PROBLEM DETAILS:
The expected output is exactly the lines below, starting at the line with "I would like" and ending at the line with "Instruction Videos (35, 2256)", both included; no other line belongs in it.
*** Begin section ***
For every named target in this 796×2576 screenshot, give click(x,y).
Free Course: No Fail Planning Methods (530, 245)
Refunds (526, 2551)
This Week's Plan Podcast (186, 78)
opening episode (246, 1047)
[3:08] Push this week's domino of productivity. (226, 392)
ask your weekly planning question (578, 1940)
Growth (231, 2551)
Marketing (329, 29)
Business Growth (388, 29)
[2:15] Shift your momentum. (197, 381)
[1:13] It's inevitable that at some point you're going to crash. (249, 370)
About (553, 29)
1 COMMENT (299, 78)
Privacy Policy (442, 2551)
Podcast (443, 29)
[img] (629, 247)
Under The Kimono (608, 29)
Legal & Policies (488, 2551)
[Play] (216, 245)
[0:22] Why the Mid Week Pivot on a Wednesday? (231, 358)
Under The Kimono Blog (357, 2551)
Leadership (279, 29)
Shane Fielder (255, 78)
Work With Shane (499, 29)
*** End section ***
*** Begin section ***
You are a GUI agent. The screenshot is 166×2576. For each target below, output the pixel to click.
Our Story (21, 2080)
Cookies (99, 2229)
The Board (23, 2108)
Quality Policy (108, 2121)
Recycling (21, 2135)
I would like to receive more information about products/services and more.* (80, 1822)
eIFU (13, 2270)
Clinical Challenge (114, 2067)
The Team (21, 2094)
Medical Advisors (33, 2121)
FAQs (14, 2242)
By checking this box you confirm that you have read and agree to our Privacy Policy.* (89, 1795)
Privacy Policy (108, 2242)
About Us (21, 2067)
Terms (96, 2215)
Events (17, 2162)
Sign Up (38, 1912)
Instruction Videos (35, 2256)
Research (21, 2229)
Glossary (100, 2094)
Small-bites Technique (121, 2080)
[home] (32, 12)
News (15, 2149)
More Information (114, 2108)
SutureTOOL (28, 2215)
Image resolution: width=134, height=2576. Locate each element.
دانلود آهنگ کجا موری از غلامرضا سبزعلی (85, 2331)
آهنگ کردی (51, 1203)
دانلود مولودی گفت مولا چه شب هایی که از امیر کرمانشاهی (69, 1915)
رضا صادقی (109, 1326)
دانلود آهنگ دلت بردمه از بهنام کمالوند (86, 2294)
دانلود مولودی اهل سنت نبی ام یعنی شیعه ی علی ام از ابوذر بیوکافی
*** End section ***
RESULT FOR THIS EXERCISE:
I would like to receive more information about products/services and more.* (80, 1822)
eIFU (13, 2270)
Clinical Challenge (114, 2067)
The Team (21, 2094)
Medical Advisors (33, 2121)
FAQs (14, 2242)
By checking this box you confirm that you have read and agree to our Privacy Policy.* (89, 1795)
Privacy Policy (108, 2242)
About Us (21, 2067)
Terms (96, 2215)
Events (17, 2162)
Sign Up (38, 1912)
Instruction Videos (35, 2256)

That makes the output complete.